Last CPR steam out of Midland

“IF YOU HAPPENED TO HEAR AND OLD-FASHIONED TRAIN WHISTLE IN MIDLAND ABOUT 2 P.M. SATURDAY, YOU HEARD THE END OF AN ERA.”

So reads the first page of a Midland Free Press article on Wednesday, May 4, 1960. It described the last day of operation—the previous Saturday, April 30, 1960—of the last steam branchline in Ontario (the Canadian Pacific’s Port McNicoll Subdivision).

Indeed. For my entire life, I have gazed upon, read, and re-read that poignant piece. It’s a yellowed clipping, snipped from the local Midland paper by my grandparents, for my dad. They knew he had a thing for steam locomotives, and that only three days earlier he had traipsed down toward Orangeville, with his wife (an expectant mother), three still cameras and a movie camera—something about a “tripleheader on the CPR”.

Both of those landmark events—the final day of regular steam operation in Port McNicoll and Midland, and the next day’s tripleheaded excursion to Orangeville—are covered in the upcoming Speed Graphics and Steam 1958! vol. 3. For the past two weeks, I have been laying out the sequence of spreads in the book, inking in the narrative, pondering the gloom for steam fans in 1960.

My Speed Graphics and Steam series encompasses four volumes, three of which are already in print. Together, they present a complete story of the forays to Canada of three stellar photographers—John Rehor, Don Wood and Herb Harwood. Some 1,200 pictures taken with professional cameras, all laid out in 768 pages between hard covers.

“The whistle you heard Friday afternoon belonged to CPR engine 3632 as it left Midland.”

My dad heard that particular whistle on one gloomy Saturday in the spring of 1959, when he and Mom were visiting her parents in Midland.

Dad was taking pictures around the CNR’s Tiffin roundhouse, where yard engine 7460 and Mikado 3436 were simmering (the end of CNR steam in Midland was about two weeks away). Along came CPR engine 3632 working the Midland way freight, and Dad snapped a picture in the drizzle as it went by.

Speed Graphics and Steam 1958! vol. 3 is on its way, soon. Notwithstanding the loss of our dear friend Jim Brown a month back, and my own dad five years ago, and regular steam operation in Ontario 60 years ago—the final volume in our series is coming together.
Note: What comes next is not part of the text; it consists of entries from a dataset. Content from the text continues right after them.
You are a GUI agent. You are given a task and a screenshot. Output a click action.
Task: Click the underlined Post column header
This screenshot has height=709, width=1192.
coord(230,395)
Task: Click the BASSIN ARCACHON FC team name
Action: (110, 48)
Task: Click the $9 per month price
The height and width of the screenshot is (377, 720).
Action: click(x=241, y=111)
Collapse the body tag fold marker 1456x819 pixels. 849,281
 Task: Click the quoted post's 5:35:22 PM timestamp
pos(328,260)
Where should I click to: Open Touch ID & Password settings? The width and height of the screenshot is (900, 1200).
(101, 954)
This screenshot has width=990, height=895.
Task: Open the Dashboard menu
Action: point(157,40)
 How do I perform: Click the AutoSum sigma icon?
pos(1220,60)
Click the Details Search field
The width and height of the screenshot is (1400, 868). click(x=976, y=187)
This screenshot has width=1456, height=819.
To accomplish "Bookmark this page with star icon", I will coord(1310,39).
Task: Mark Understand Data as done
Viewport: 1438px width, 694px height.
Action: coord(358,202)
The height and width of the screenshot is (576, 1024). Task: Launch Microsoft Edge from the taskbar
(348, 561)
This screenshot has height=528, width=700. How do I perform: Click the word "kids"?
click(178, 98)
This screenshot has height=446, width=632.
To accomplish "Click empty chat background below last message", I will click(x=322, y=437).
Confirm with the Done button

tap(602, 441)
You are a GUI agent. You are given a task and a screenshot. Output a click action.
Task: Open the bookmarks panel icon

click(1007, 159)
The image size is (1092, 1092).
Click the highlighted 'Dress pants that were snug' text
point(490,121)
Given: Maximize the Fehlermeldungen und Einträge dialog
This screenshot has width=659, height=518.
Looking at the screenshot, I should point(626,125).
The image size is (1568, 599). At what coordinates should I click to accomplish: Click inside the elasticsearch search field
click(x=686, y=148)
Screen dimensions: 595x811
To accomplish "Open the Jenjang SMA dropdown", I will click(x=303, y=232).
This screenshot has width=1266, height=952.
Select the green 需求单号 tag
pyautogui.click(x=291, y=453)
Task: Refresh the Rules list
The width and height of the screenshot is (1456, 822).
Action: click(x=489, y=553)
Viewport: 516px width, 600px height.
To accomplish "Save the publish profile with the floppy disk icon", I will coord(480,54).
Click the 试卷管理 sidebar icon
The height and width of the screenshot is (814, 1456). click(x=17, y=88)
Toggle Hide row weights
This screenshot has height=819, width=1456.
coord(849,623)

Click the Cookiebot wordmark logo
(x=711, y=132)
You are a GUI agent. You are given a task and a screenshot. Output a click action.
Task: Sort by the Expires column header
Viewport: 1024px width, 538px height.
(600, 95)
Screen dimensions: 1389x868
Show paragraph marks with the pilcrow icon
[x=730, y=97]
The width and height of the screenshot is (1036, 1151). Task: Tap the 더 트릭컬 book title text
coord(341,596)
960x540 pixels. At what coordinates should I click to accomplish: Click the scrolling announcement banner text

We’re going out with the Port McNicoll Subdivision on April 30, 1960 and then the CPR tripleheader to Orangeville on May 1, 1960.

“Then it was on to the famed Angus Shops in Montreal—and the welder’s touch. Old 3632 is slated for the scrap heap.”

No fear. Canadian Pacific 3632, like all the other steam locomotives operating in Ontario and Quebec which attracted the lenses of Messrs. Rehor, Wood and Harwood will run forever in the pages of Speed Graphics and Steam 1957! and Speed Graphics and Steam 1958! vols. 1 to 3.